L’environnement régional du Bahreïn et les difficultés domestiques devrait pourtant obliger le régime à observer davantage d’équilibre pour conserver sa stabilité. Sans surprise, les chiites tournent volontiers leurs regards vers l’Iran, et se montrent parmi les plus favorables à une bonne entente entre leur pays et Téhéran au sein des sociétés arabes du Moyen-Orient. Ce progrès reste cependant difficile à atteindre, tant le régime accuse déjà Téhéran d’encourager la dissidence chiite. Etonnamment, chiites et sunnites du Bahreïn s’accordent à considérer un traité sur le nucléaire iranien comme un développement positif pour leur pays.

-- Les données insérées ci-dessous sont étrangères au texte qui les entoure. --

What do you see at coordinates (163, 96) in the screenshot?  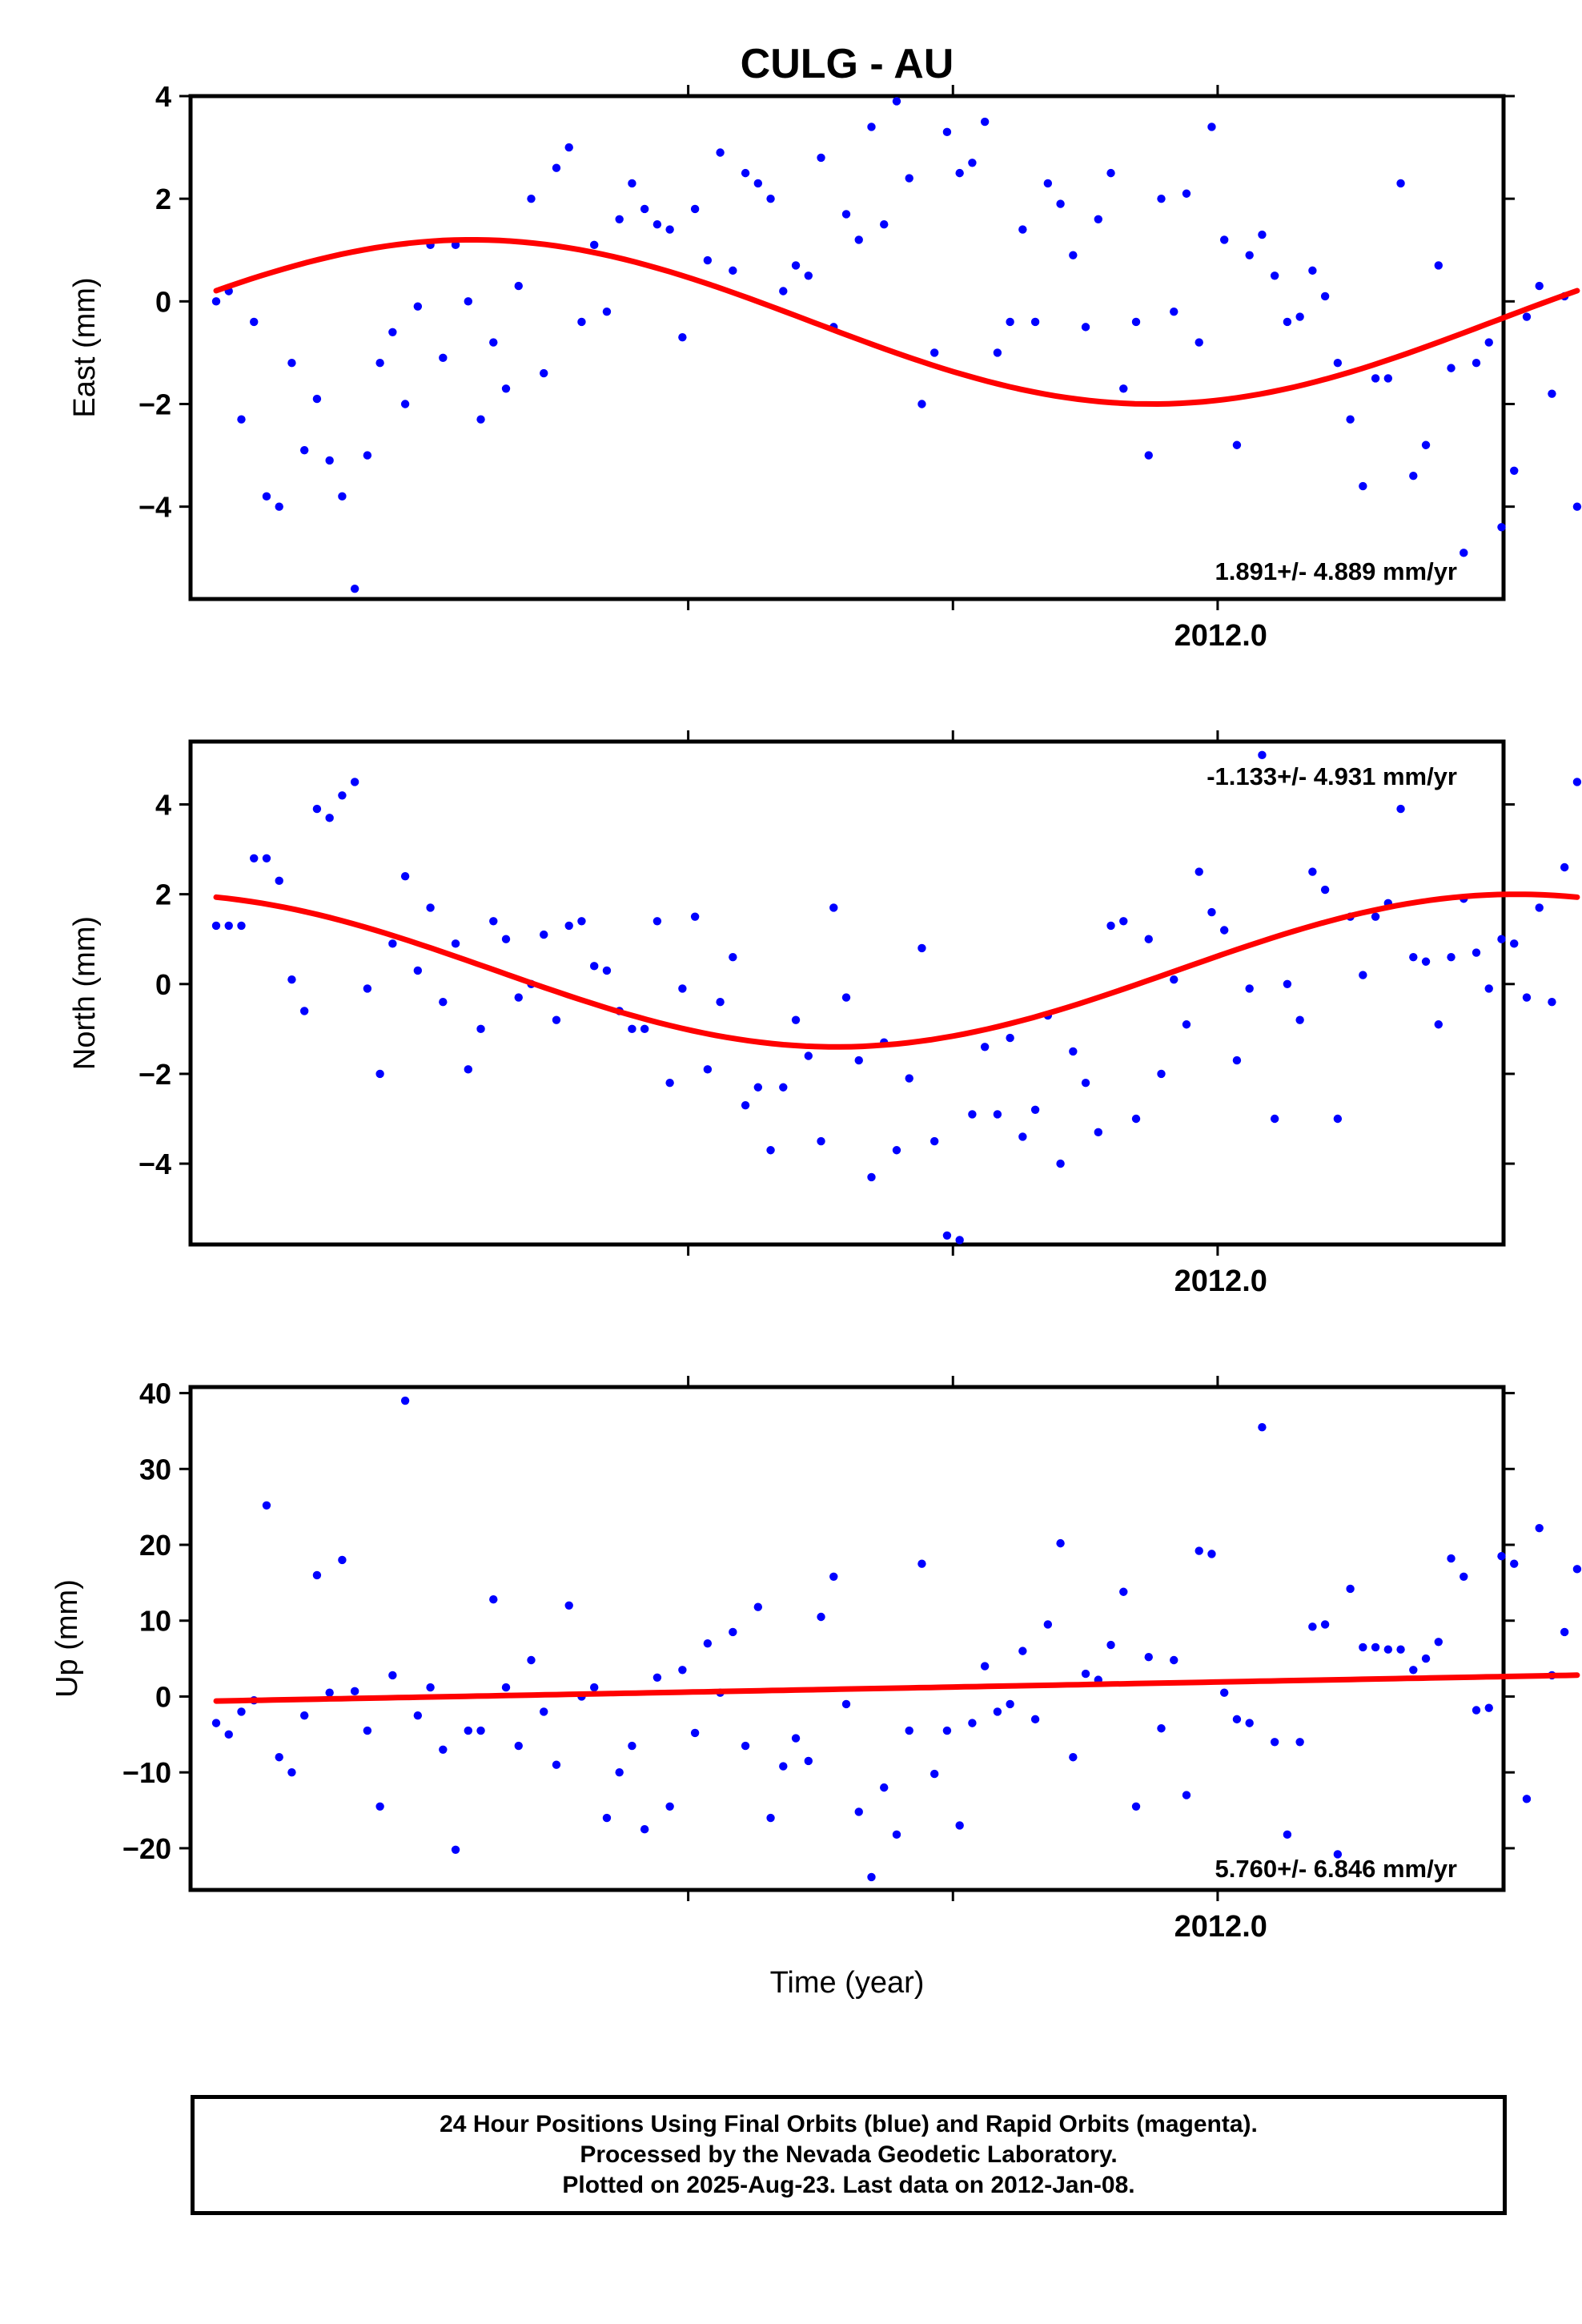 I see `y-tick-label: 4` at bounding box center [163, 96].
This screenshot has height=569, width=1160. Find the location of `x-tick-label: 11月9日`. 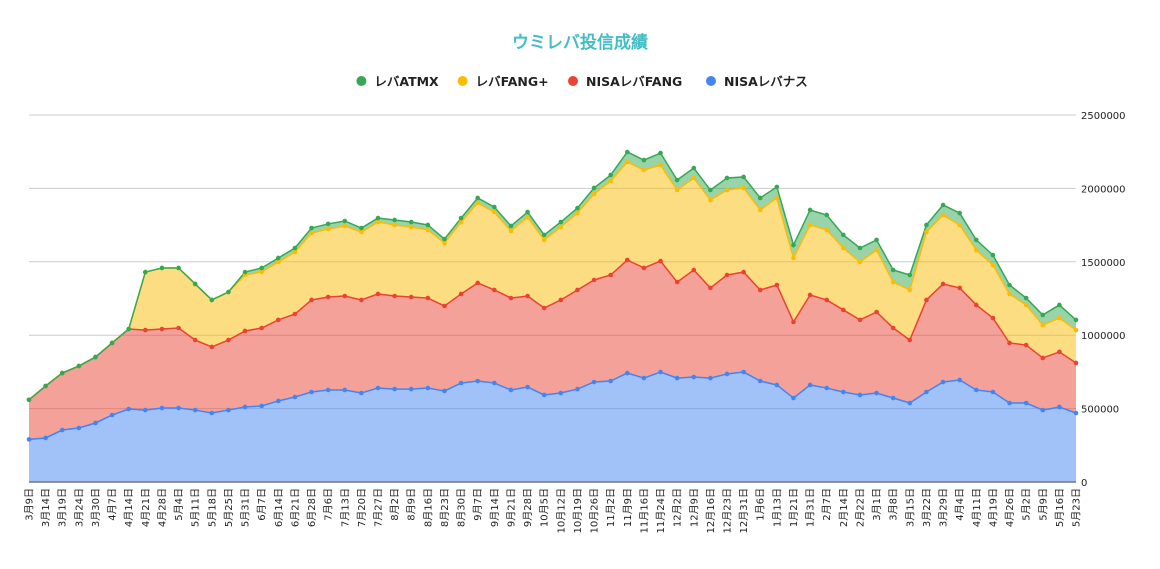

Les relations avec les Etats-Unis et Israël divisent tout autant les deux communautés. Le royaume demeure un allié stratégique de l’Occident et accueille la cinquième flotte des Etats-Unis avec environ 7800 militaires américains présents sur place, ainsi qu’une base britannique, l’ancienne puissance coloniale. Pourtant, seul un quart des chiites, comme des sunnites du royaume, estime que la tournée estivale de Joe Biden au Moyen-Orient aura des conséquences positives dans la région. A l’inverse, une majorité écrasante estime que l’invasion de l’Ukraine a déjà des conséquences désastreuses sur la géopolitique du Moyen-Orient. Cela n’empêche pas les Bahreïnis d’être aujourd’hui unanimement méfiants envers un allié américain manquant désormais de fiabilité, et sur la nécessité de chercher d’autres formes de soutien auprès de la Chine ou de la Russie.

Bien que le royaume ait été l’un des premiers signataires, avec le Maroc, le Soudan et les Emirats Arabes Unis, des accords d’Abraham en 2020 qui lui ont permis de normaliser ses relations avec Israël, le bilan semble aujourd’hui mitigé, la population bahreïnie persistant à refuser, à plus de 60% et indépendamment des différences sectaires, tout commerce avec l’Etat hébreu.

La population du Bahreïn aspire in fine à deux choses : une amélioration de la situation économique, jugée mauvaise, mais aussi à un islam plus modéré. Ce désir, s’il était satisfait, permettrait d’améliorer profondément la cohésion sociale et de réduire la fracture communautaire, comme les risques de radicalisation. Il est donc fort dommage que les élections fantoches de ce week-end ne permettent pas d’oeuvrer en ce sens, en donnant une représentativité à la majorité de la population et la liberté d’exprimer ces revendications.

Par Ardavan Amir-Aslani. 

Paru dans l’Atlantico du 13/11/2022.